This exercise asks for the records to be retyped exactly as they read.

## Dataset excerpts

--- START ---

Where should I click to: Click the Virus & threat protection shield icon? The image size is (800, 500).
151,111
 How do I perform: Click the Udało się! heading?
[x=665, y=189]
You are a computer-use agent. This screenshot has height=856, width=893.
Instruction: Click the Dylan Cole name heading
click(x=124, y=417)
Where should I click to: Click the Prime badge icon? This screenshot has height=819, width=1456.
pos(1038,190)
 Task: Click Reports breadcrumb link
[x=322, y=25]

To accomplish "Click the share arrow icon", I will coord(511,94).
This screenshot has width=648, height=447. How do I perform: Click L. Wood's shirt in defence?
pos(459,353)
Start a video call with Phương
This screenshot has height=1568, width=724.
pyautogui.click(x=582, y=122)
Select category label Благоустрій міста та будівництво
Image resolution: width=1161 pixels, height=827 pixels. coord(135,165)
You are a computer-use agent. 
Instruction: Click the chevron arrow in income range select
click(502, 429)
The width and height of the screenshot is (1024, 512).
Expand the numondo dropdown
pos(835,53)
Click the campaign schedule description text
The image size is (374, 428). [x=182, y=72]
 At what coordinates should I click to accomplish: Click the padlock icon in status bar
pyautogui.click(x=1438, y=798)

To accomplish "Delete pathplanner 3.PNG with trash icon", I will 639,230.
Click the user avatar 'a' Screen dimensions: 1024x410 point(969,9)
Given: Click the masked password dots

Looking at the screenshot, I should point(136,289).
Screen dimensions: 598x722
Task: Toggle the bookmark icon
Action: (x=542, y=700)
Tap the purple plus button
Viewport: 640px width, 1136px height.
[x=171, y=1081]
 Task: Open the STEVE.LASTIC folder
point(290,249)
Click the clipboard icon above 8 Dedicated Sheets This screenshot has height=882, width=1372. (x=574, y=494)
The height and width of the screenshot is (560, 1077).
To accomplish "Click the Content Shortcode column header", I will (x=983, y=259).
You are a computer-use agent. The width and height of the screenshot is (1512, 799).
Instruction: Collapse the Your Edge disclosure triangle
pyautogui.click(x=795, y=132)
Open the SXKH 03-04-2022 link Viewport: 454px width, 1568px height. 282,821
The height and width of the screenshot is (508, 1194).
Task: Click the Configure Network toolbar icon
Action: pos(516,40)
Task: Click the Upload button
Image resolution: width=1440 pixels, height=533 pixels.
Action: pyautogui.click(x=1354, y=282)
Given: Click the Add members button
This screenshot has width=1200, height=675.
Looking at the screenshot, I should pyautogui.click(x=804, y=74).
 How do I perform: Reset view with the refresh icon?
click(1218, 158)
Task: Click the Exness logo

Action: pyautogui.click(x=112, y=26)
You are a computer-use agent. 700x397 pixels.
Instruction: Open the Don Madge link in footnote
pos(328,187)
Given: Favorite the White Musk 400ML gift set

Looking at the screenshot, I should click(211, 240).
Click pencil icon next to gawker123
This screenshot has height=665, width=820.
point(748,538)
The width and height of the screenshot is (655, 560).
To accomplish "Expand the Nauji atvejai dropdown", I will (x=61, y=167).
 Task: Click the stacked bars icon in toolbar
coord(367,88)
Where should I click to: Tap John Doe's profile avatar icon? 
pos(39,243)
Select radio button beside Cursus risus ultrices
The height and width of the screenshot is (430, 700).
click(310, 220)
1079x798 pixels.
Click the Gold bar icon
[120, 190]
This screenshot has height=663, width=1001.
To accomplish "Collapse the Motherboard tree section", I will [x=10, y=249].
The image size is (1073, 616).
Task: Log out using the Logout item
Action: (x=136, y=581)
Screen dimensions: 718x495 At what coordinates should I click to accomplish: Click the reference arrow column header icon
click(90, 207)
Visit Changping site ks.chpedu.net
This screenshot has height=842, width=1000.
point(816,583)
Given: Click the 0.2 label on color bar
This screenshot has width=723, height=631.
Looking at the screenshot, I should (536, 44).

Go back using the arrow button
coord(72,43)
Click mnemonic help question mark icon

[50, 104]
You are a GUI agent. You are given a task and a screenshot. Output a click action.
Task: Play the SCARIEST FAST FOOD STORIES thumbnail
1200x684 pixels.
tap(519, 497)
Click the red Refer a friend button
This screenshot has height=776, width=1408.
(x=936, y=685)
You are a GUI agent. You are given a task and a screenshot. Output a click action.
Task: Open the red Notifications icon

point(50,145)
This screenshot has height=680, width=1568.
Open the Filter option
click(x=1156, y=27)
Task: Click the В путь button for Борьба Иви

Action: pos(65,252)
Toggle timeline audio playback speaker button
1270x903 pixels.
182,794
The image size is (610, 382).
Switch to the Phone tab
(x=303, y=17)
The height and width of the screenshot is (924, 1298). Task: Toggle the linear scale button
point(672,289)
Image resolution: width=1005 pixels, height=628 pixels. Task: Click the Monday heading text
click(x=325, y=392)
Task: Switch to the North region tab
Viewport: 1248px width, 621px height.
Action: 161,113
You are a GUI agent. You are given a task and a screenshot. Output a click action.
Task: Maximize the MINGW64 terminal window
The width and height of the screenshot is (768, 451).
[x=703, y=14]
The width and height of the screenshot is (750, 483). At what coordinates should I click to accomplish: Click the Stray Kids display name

--- END ---

## WORKED SOLUTION
Where should I click to: Click the Virus & threat protection shield icon? The image size is (800, 500).
151,111
 How do I perform: Click the Udało się! heading?
[x=665, y=189]
You are a computer-use agent. This screenshot has height=856, width=893.
Instruction: Click the Dylan Cole name heading
click(x=124, y=417)
Where should I click to: Click the Prime badge icon? This screenshot has height=819, width=1456.
pos(1038,190)
 Task: Click Reports breadcrumb link
[x=322, y=25]

To accomplish "Click the share arrow icon", I will coord(511,94).
This screenshot has width=648, height=447. How do I perform: Click L. Wood's shirt in defence?
pos(459,353)
Start a video call with Phương
This screenshot has height=1568, width=724.
pyautogui.click(x=582, y=122)
Select category label Благоустрій міста та будівництво
Image resolution: width=1161 pixels, height=827 pixels. coord(135,165)
You are a computer-use agent. 
Instruction: Click the chevron arrow in income range select
click(502, 429)
The width and height of the screenshot is (1024, 512).
Expand the numondo dropdown
pos(835,53)
Click the campaign schedule description text
The image size is (374, 428). [x=182, y=72]
 At what coordinates should I click to accomplish: Click the padlock icon in status bar
pyautogui.click(x=1438, y=798)

To accomplish "Delete pathplanner 3.PNG with trash icon", I will 639,230.
Click the user avatar 'a' Screen dimensions: 1024x410 point(969,9)
Given: Click the masked password dots

Looking at the screenshot, I should point(136,289).
Screen dimensions: 598x722
Task: Toggle the bookmark icon
Action: (x=542, y=700)
Tap the purple plus button
Viewport: 640px width, 1136px height.
[x=171, y=1081]
 Task: Open the STEVE.LASTIC folder
point(290,249)
Click the clipboard icon above 8 Dedicated Sheets This screenshot has height=882, width=1372. (x=574, y=494)
The height and width of the screenshot is (560, 1077).
To accomplish "Click the Content Shortcode column header", I will (x=983, y=259).
You are a computer-use agent. The width and height of the screenshot is (1512, 799).
Instruction: Collapse the Your Edge disclosure triangle
pyautogui.click(x=795, y=132)
Open the SXKH 03-04-2022 link Viewport: 454px width, 1568px height. 282,821
The height and width of the screenshot is (508, 1194).
Task: Click the Configure Network toolbar icon
Action: pos(516,40)
Task: Click the Upload button
Image resolution: width=1440 pixels, height=533 pixels.
Action: pyautogui.click(x=1354, y=282)
Given: Click the Add members button
This screenshot has width=1200, height=675.
Looking at the screenshot, I should pyautogui.click(x=804, y=74).
 How do I perform: Reset view with the refresh icon?
click(1218, 158)
Task: Click the Exness logo

Action: pyautogui.click(x=112, y=26)
You are a computer-use agent. 700x397 pixels.
Instruction: Open the Don Madge link in footnote
pos(328,187)
Given: Favorite the White Musk 400ML gift set

Looking at the screenshot, I should click(211, 240).
Click pencil icon next to gawker123
This screenshot has height=665, width=820.
point(748,538)
The width and height of the screenshot is (655, 560).
To accomplish "Expand the Nauji atvejai dropdown", I will (x=61, y=167).
 Task: Click the stacked bars icon in toolbar
coord(367,88)
Where should I click to: Tap John Doe's profile avatar icon? 
pos(39,243)
Select radio button beside Cursus risus ultrices
The height and width of the screenshot is (430, 700).
click(310, 220)
1079x798 pixels.
Click the Gold bar icon
[120, 190]
This screenshot has height=663, width=1001.
To accomplish "Collapse the Motherboard tree section", I will [x=10, y=249].
The image size is (1073, 616).
Task: Log out using the Logout item
Action: (x=136, y=581)
Screen dimensions: 718x495 At what coordinates should I click to accomplish: Click the reference arrow column header icon
click(90, 207)
Visit Changping site ks.chpedu.net
This screenshot has height=842, width=1000.
point(816,583)
Given: Click the 0.2 label on color bar
This screenshot has width=723, height=631.
Looking at the screenshot, I should (536, 44).

Go back using the arrow button
coord(72,43)
Click mnemonic help question mark icon

[50, 104]
You are a GUI agent. You are given a task and a screenshot. Output a click action.
Task: Play the SCARIEST FAST FOOD STORIES thumbnail
1200x684 pixels.
tap(519, 497)
Click the red Refer a friend button
This screenshot has height=776, width=1408.
(x=936, y=685)
You are a GUI agent. You are given a task and a screenshot. Output a click action.
Task: Open the red Notifications icon

point(50,145)
This screenshot has height=680, width=1568.
Open the Filter option
click(x=1156, y=27)
Task: Click the В путь button for Борьба Иви

Action: pos(65,252)
Toggle timeline audio playback speaker button
1270x903 pixels.
182,794
The image size is (610, 382).
Switch to the Phone tab
(x=303, y=17)
The height and width of the screenshot is (924, 1298). Task: Toggle the linear scale button
point(672,289)
Image resolution: width=1005 pixels, height=628 pixels. Task: Click the Monday heading text
click(x=325, y=392)
Task: Switch to the North region tab
Viewport: 1248px width, 621px height.
Action: 161,113
You are a GUI agent. You are given a task and a screenshot. Output a click action.
Task: Maximize the MINGW64 terminal window
The width and height of the screenshot is (768, 451).
[x=703, y=14]
The width and height of the screenshot is (750, 483). At what coordinates should I click to accomplish: Click the Stray Kids display name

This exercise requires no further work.